藍染隊長が雛森副隊長を刺して護廷隊を裏切った為、五番隊の信用は失墜した。もちろん同様に三番隊や九番隊の信用も落ちたが、そこは副隊長が根回ししたり現世を護る戦いに参加したりである程度回復している。それに対してうちの隊は、副隊長が錯乱し床に臥せっていたり、現世を護る戦いでの怪我で未だ復帰していない為に信用の回復は難しい。
雛森副隊長を悪く言うつもりはないけれど、副隊長に頼ることが出来ない中、ただの三席である私への期待と負担は増すばかりだった。
私が仕事を休んだからって何か変わることがあるかと言ったらないと思うけれど、それでも私はこのまま五番隊が壊れていくのではないかと不安で、1日も休みを取らないままここまで来てしまった。
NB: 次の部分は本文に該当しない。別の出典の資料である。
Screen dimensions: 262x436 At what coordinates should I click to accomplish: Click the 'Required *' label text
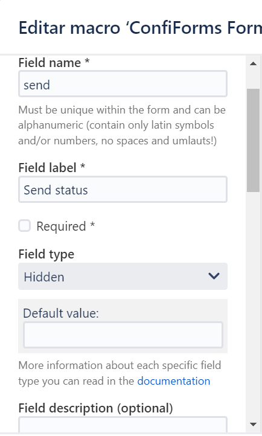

私の力では失墜した五番隊の信用を取り戻す事は出来なかったけれど、新隊長が入った今こそ頑張って信頼回復を図るべき時なのだ、と私は思う…。
もし、藍染隊長がいてくださったのなら、私がこんな苦労をする事もなかったのかもしれない。いや、そもそもその藍染隊長が元凶なのだけれど。
あぁ駄目だ。すぐ藍染隊長の事を考えてしまう。
「ほんま、智世ちゃん全然休み取っとらんのやね。あかんよ、ちゃんと休まな。動けなくなってまうやろ」
私達の会話に入り込んできた声の主はさっきまで私の後ろにいたはずなのに、今は六席の後ろから出勤表を覗き込んでいる。
流石元隊長気配もなかった…。
「…今は、欲しくないんです」
「…」
ジッと私を見下ろす市丸隊長の瞳に、何故か悪いことをしている気分になって顔が下を向く。やっとの事で絞り出した答えは酷くか細くて、何も考えたくないと私の心が悲鳴をあげているのが聞こえる様だった。
「ちゃんと睡眠は足りてますので、今のままで平気です」
顔を上げて改めて声を上げる。今度はちゃんと普通の声色で話すことが出来た。だと言うのに市丸隊長も六席も納得いかないという顔でお互い視線を交わしている。
「ほんなら今月の非番の日にちゃんと休んでへんかったら隊長さんに直接言うよ」
「え」
「ええやろ? 休日に体休めるんもお仕事の1つやで」
「…分かりました」
「智世ちゃんは偉いなぁ。ええ子ええ子」
有無を言わせぬ言い方に仕方なく頷くと、彼は満足そうに笑んで私の頭をグリグリと撫でる。…人に撫でられるのは嫌いじゃないけど、なんだか変な感じだ。
どこかフラフラとしている印象だった彼も一応ちゃん隊長だったんだな…と改めて実感する。